§ GIVEN REQUEST 1: Please set down the passage of the Toronto winter forum thread that begins at the words "# How can Toronto" and stops after "make decent money.".
§ GIVEN REQUEST 2: Resume the Toronto winter forum thread from its final sentence and keep writing in the same voice.

# How can Toronto be better than Vancouver if it gets so cold here ?



## BlueIce001 (Aug 26, 2013)

I moved to Canada (Toronto, Oakville) in September 2012 and have seen the worst winters (2013 and 2014). It's mid-April and still cold.

I moved here thinking that I would have access to lots of open spaces and parks all year round but it seems that all outdoor activities are possible only for 5 months (May-September) and then it starts getting cold. This winter was so cold that temp dipped close to -30. (Yes in Toronto)

Except the weather, there is nothing to complain actually. I don't have a 9 to 5 job and pretty flexible with my work. (work from home) and make decent money.

I have a 3 year old and not really worried about his schooling etc at this point. I am currently renting a place and not getting enough motivation to buy a house as I would JUST not be looking forward to the winter where life gets very slow (not if you have to rush 5 days a week for a 9-5 job).

§ DATA EXTRACT:
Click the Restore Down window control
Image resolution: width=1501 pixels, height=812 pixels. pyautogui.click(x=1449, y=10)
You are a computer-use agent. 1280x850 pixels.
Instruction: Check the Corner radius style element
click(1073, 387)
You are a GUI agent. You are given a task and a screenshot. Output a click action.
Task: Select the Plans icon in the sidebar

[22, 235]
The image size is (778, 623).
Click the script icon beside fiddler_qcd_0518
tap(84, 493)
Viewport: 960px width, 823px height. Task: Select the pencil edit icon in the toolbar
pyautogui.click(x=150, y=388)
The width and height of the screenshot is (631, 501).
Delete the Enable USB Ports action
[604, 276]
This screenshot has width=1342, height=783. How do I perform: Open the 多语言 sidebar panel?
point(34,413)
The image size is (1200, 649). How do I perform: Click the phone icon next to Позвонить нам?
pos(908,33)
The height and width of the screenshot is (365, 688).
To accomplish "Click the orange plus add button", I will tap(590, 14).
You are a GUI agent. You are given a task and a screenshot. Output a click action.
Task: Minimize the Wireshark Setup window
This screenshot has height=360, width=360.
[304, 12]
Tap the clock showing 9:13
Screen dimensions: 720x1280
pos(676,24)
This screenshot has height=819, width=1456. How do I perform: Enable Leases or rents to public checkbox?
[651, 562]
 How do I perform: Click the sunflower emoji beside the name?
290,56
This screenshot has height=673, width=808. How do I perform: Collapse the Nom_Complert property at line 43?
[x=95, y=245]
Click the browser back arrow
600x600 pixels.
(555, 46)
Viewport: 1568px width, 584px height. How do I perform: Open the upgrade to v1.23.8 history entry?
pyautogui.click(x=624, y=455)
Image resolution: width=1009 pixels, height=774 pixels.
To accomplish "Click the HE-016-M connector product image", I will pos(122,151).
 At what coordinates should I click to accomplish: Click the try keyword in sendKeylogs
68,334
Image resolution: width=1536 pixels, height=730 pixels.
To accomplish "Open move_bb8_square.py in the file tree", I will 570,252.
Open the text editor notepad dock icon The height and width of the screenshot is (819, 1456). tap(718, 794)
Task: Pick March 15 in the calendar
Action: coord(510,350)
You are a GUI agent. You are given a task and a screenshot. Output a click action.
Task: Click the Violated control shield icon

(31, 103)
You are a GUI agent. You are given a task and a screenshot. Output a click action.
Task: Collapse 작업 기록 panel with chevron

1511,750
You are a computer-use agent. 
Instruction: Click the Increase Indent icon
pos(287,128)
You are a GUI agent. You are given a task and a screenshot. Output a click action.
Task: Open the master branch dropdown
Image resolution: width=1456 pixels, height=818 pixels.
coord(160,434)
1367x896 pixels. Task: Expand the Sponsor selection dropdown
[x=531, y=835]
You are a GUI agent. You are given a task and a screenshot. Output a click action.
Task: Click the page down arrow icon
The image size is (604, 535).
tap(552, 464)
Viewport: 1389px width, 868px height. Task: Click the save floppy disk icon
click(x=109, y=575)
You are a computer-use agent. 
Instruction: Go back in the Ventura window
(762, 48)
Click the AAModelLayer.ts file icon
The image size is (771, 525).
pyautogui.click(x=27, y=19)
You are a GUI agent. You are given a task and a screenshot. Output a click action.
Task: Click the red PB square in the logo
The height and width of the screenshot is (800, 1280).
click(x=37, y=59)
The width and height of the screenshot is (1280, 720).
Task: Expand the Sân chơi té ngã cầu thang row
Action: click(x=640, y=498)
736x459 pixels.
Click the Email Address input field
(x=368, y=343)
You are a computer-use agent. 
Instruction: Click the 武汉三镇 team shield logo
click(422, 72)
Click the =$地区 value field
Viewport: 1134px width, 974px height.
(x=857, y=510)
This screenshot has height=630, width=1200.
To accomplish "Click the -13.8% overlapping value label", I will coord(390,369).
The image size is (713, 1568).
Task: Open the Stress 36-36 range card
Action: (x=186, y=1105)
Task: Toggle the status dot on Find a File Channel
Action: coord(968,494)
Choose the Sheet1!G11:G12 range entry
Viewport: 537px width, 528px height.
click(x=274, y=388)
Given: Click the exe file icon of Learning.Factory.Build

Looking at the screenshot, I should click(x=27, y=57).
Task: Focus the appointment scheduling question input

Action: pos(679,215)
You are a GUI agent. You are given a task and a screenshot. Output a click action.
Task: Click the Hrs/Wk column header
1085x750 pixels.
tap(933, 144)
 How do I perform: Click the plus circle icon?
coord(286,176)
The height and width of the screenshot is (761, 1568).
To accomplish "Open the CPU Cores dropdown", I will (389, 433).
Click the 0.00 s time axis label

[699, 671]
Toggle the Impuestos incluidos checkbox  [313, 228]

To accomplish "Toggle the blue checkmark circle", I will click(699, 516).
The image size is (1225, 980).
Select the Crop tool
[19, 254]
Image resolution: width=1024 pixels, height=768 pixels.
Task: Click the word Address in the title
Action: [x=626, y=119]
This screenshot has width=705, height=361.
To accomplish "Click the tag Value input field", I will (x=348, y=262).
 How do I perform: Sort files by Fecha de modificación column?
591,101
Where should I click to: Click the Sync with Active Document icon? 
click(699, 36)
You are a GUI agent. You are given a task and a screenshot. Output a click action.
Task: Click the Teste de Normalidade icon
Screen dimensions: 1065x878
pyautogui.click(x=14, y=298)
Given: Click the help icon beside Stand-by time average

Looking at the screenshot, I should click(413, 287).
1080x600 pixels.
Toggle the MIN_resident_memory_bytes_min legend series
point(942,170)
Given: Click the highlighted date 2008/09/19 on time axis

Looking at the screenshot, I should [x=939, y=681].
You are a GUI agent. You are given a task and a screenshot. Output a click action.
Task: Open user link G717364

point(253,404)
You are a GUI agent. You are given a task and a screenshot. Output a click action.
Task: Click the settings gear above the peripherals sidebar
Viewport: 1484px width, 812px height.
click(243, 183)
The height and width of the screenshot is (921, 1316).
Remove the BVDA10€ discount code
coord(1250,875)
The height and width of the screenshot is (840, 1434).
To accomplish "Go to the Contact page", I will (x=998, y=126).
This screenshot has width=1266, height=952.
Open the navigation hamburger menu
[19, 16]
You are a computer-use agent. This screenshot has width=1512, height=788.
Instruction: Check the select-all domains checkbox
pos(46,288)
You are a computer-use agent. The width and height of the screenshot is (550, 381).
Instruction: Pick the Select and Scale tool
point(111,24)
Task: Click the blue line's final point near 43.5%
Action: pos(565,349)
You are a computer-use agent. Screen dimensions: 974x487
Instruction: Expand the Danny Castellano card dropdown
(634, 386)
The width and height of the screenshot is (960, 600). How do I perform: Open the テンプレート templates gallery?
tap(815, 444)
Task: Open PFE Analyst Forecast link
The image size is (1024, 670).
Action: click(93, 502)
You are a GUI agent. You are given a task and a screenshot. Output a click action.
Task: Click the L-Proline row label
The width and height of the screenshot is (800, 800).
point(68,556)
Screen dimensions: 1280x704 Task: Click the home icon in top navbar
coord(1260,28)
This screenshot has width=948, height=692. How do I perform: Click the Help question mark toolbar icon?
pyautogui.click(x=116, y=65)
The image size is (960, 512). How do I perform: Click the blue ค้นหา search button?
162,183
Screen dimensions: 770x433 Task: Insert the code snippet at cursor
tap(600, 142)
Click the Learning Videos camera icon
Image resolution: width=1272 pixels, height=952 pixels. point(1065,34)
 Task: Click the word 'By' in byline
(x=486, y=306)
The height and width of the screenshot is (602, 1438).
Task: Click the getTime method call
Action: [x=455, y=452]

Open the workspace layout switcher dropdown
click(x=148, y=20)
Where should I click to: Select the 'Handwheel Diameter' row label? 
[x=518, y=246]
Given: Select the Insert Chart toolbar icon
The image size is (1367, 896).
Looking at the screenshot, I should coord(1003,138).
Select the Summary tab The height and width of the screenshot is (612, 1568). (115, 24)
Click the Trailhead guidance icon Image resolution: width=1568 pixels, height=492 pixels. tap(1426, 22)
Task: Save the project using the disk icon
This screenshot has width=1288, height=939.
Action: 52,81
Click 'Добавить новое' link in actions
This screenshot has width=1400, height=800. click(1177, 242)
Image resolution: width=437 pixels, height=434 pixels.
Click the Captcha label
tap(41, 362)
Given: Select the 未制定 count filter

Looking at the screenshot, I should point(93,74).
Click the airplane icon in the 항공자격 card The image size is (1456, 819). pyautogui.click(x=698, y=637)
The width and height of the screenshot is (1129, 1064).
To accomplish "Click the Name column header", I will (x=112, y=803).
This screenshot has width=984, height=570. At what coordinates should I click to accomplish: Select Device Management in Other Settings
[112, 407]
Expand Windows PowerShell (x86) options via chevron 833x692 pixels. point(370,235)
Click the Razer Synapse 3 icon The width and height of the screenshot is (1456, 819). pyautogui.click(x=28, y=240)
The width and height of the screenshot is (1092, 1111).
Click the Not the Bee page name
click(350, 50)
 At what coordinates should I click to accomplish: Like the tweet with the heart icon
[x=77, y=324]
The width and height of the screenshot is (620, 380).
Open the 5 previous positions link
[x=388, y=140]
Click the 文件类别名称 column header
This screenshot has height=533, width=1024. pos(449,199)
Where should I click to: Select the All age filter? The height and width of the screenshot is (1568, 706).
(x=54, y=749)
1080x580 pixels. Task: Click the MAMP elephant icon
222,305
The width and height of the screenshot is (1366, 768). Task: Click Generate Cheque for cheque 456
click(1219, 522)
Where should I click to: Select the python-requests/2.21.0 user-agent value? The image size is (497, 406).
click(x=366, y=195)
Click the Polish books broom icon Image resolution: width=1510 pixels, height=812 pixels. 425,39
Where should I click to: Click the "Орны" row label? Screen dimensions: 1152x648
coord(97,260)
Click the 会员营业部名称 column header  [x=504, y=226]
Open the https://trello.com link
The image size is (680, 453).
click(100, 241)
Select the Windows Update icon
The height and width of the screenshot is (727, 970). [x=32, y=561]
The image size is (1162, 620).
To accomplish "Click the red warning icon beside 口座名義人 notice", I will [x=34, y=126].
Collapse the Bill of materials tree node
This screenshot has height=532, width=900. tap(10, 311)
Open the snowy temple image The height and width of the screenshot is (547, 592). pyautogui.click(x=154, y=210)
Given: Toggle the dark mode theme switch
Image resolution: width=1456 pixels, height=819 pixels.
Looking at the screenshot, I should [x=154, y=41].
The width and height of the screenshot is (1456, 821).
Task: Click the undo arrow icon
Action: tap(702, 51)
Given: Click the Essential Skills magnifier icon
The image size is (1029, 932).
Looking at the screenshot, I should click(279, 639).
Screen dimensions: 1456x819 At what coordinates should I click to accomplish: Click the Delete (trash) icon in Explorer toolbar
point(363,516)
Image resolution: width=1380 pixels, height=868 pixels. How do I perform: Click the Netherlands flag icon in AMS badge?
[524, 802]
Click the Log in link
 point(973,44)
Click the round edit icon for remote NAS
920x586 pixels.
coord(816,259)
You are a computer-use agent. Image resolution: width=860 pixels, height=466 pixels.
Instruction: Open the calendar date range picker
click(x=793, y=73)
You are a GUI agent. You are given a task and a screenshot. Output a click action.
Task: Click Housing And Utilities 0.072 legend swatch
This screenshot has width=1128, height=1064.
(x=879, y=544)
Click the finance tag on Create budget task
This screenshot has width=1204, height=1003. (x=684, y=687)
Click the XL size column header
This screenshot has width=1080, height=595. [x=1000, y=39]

§ RESPONSE 1:
# How can Toronto be better than Vancouver if it gets so cold here ?



## BlueIce001 (Aug 26, 2013)

I moved to Canada (Toronto, Oakville) in September 2012 and have seen the worst winters (2013 and 2014). It's mid-April and still cold.

I moved here thinking that I would have access to lots of open spaces and parks all year round but it seems that all outdoor activities are possible only for 5 months (May-September) and then it starts getting cold. This winter was so cold that temp dipped close to -30. (Yes in Toronto)

Except the weather, there is nothing to complain actually. I don't have a 9 to 5 job and pretty flexible with my work. (work from home) and make decent money.

§ RESPONSE 2:
Other than the weather, I don't have any other complaints. It's pretty safe and the traffic system is pretty good too.

I would like to spend a few days in a nice suburb/city in the Greater Vancouver Area and then take a call.

What could I possible get in Greater Vancouver for 1 or 1.1 Mil?

I haven't come across a lot of convincing discussions about Vancouver being better than Toronto but I still wonder how can Toronto beat Vancouver when it is super cold for 7 months and one has to stay indoors for half of the year.

Any inputs would be very much appreciated.


----------



## EVHB (Feb 11, 2008)

If you prefer rain over cold, Vancouver is your best choice.


----------



## luvcanada (Nov 10, 2011)

Unfortunately, you arrived for one of the worst winters in many years. I do not recall a winter like this in Toronto for the 40 years I have been living here. The winter of 2011-2012 was very mild. We hardly had any snow. I think I wore my winter boots less than 1 week that winter. I remember on Christmas day my family was out and we were wearing light shirts and spring jackets. 

I have relatives who live in Detroit, just 400 km south west of Toronto who said that Detroit had the greatest amount of snow on record this past winter. Let's face it, eastern US and Canada had one of the worst winters (snow and cold) ever. Don't make a decision based on one bad winter.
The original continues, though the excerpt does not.